After the payment is late
In phase two, your tone begins to shift. These overdue payment reminder letters should remain professional and friendly, but you’ll begin inflecting a firm expectation of payment.
Subject: Invoice [your invoice number here] is overdue
Hi [client name],
Our records indicate that invoice [invoice number here] is currently outstanding. Payment in the amount of [invoice amount] was due one week ago. If you would look into this we would very much appreciate it.
We know that life can be busy, and details can be missed. If there’s anything we can do to facilitate payment, please let us know. If you have any questions we’re happy to answer them. If you need another copy of the invoice just let us know.

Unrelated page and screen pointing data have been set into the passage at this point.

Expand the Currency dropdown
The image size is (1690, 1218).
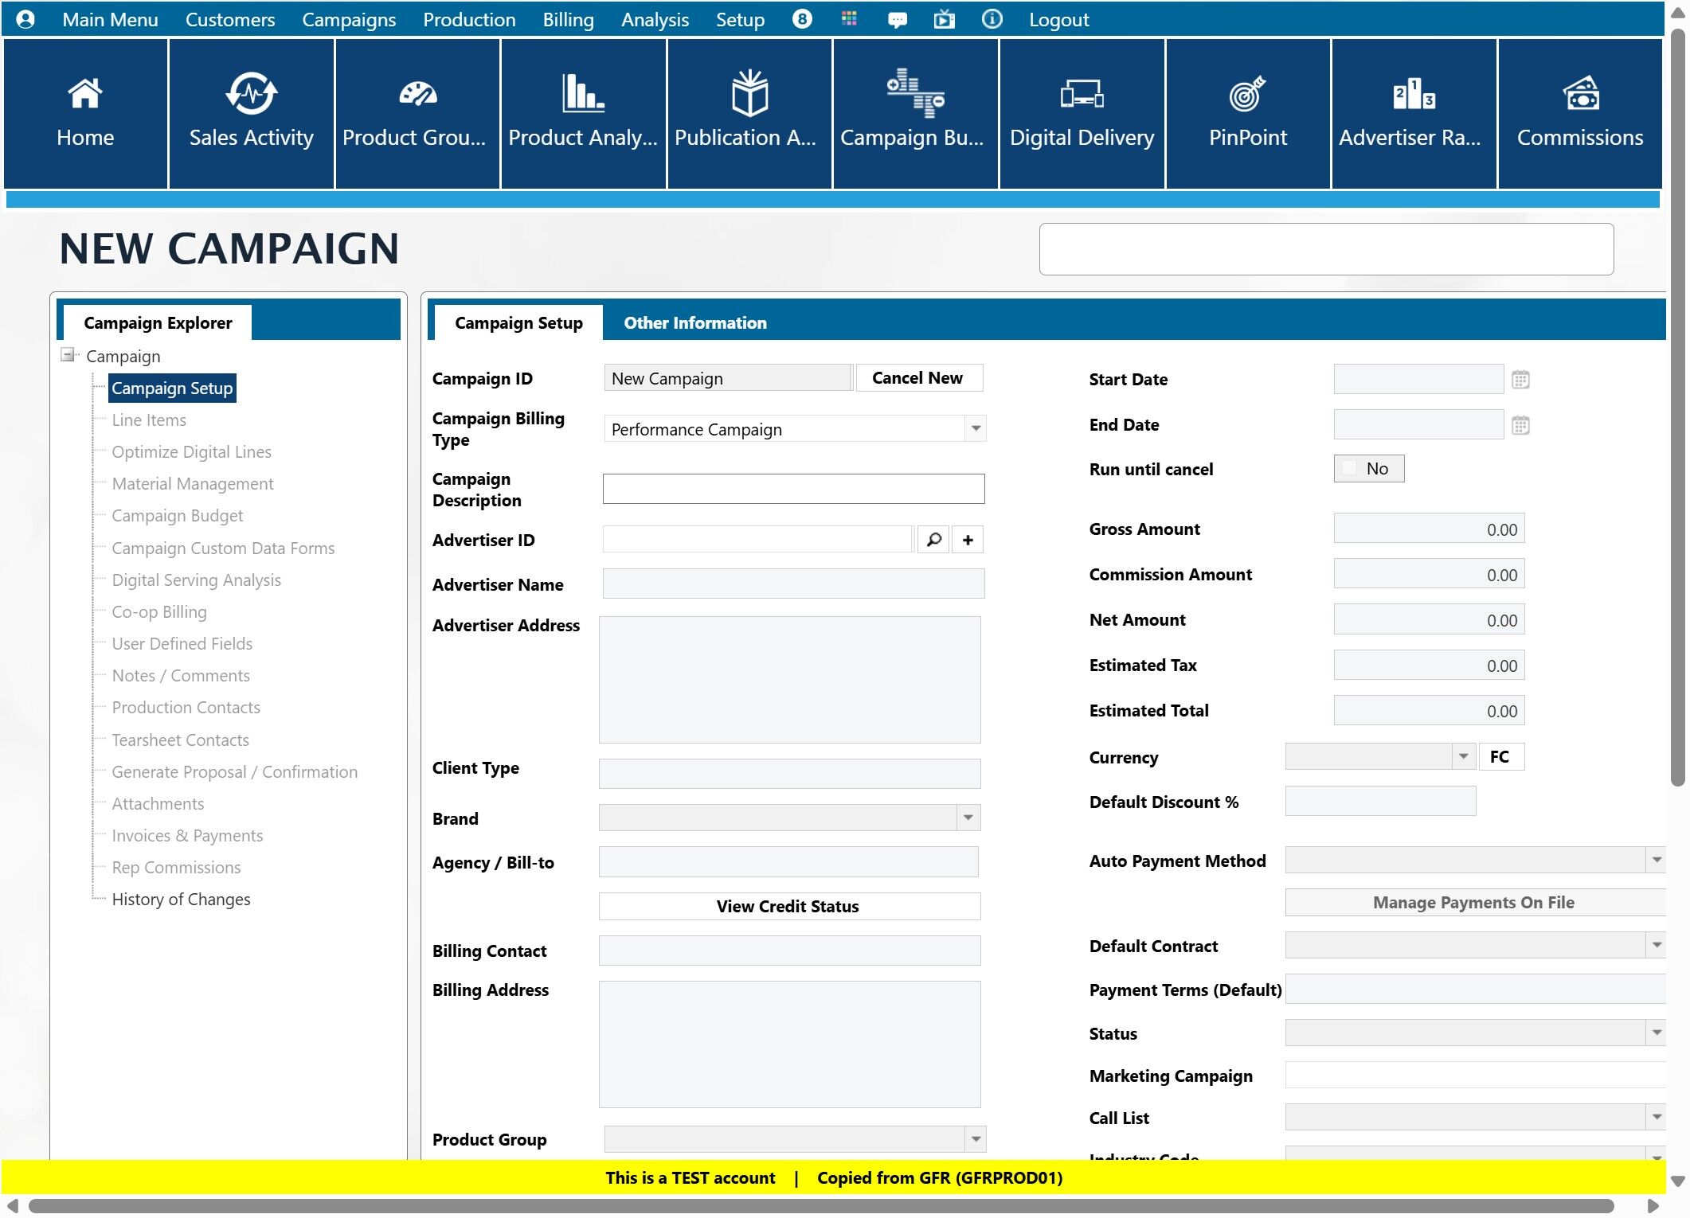pos(1463,756)
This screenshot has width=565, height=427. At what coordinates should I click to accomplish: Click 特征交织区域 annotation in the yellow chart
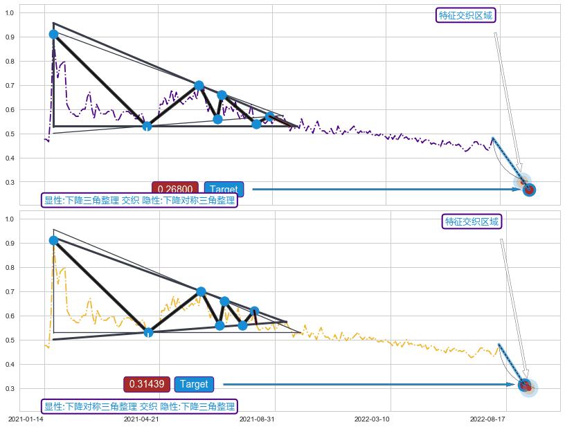pos(472,221)
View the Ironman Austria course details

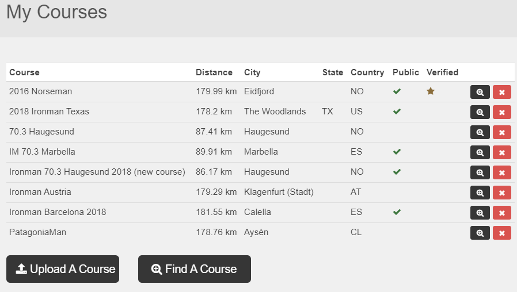[x=480, y=193]
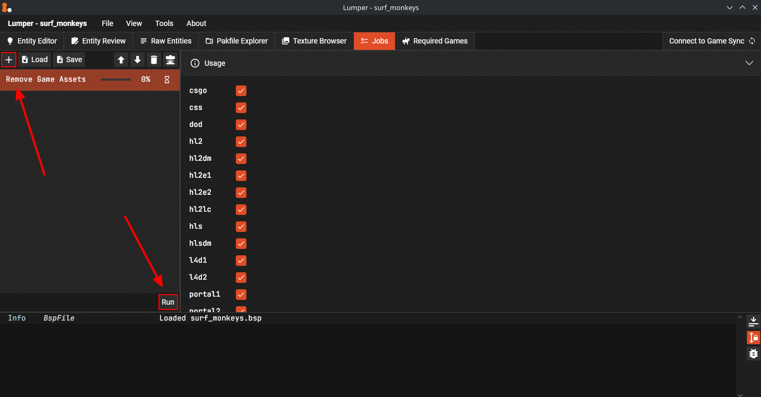This screenshot has width=761, height=397.
Task: Expand the Usage section chevron
Action: click(x=749, y=63)
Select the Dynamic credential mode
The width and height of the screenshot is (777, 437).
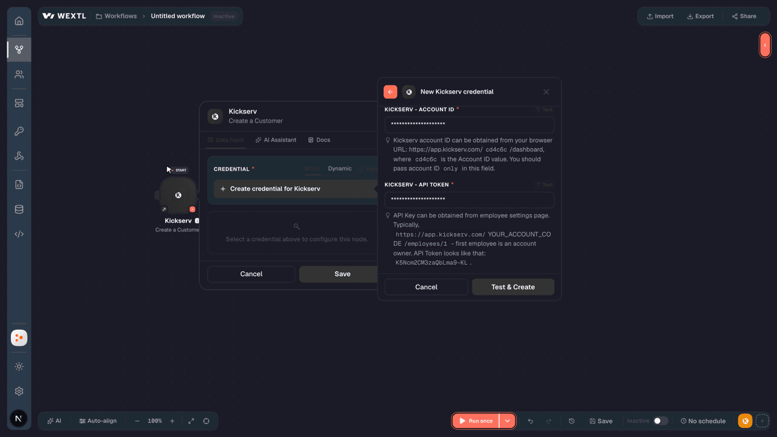click(340, 169)
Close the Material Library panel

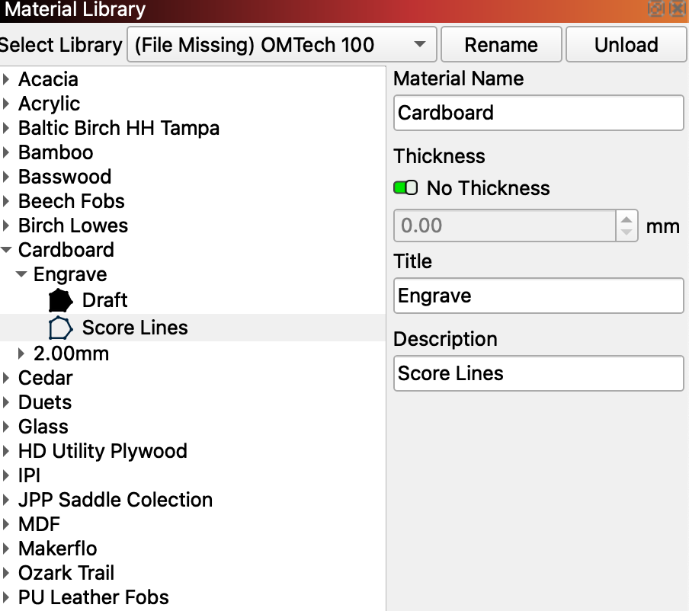(x=676, y=9)
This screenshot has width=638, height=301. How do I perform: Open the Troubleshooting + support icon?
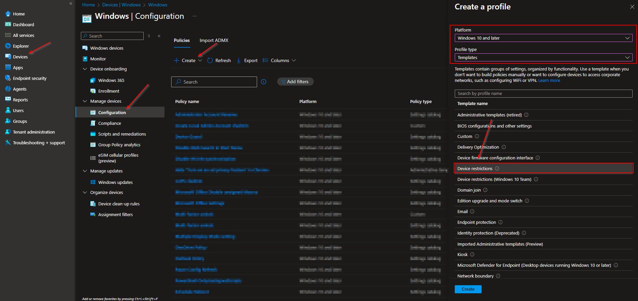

This email isn’t overbearing or harassing. It still couches your request for payment in a way that sounds like you’re being helpful to the client. However now you are making a specific request for payment. Continue sending emails like the one above every week until the bill is paid. With each iteration, your tone can become less congenial and more direct. Your client needs to sense how serious you are about collecting your payment. Ask them directly if they still have it. Ask them to reach out to you and confirm receipt. Begin to put the onus of contact on them.
At 30 days overdue, your tonal transition is complete. You’re no longer giving your customer the benefit of the doubt. At this point they should sense from you that you recognize they are badly in default and need to square their account immediately. However, remember that they are still your client and you’re not looking to damage the relationship. Keep things professional but firm, and always offer to help however you can.
This will usually work… Except when it doesn’t
With well-executed overdue payment reminder letters, you’ll be surprised how less frequently accounts become seriously overdue, but occasionally it will still happen. When your emails aren’t successful, moving to paper demand letters can help spur a client to action.
Having these letters mailed by a third party adds a layer of urgency, as if they’re hearing from a law office or a collections agency who is demanding payment based on what can be viewed as a breach of contract. Williams & Harricks sends a real demand letter by mail for only $12, written on your behalf (not by you). You can pick from multiple letter templates, ranging from a friendly reminder to a stern one. And if you’re already an AND CO user, you can populate your letter automatically based on your invoice information, right from the software.
Getting paid is the lifeblood of any business.
Following the steps detailed here you’ll find the whole process will be less stressful and more successful. And you’ll be able to get back to doing what you love sooner.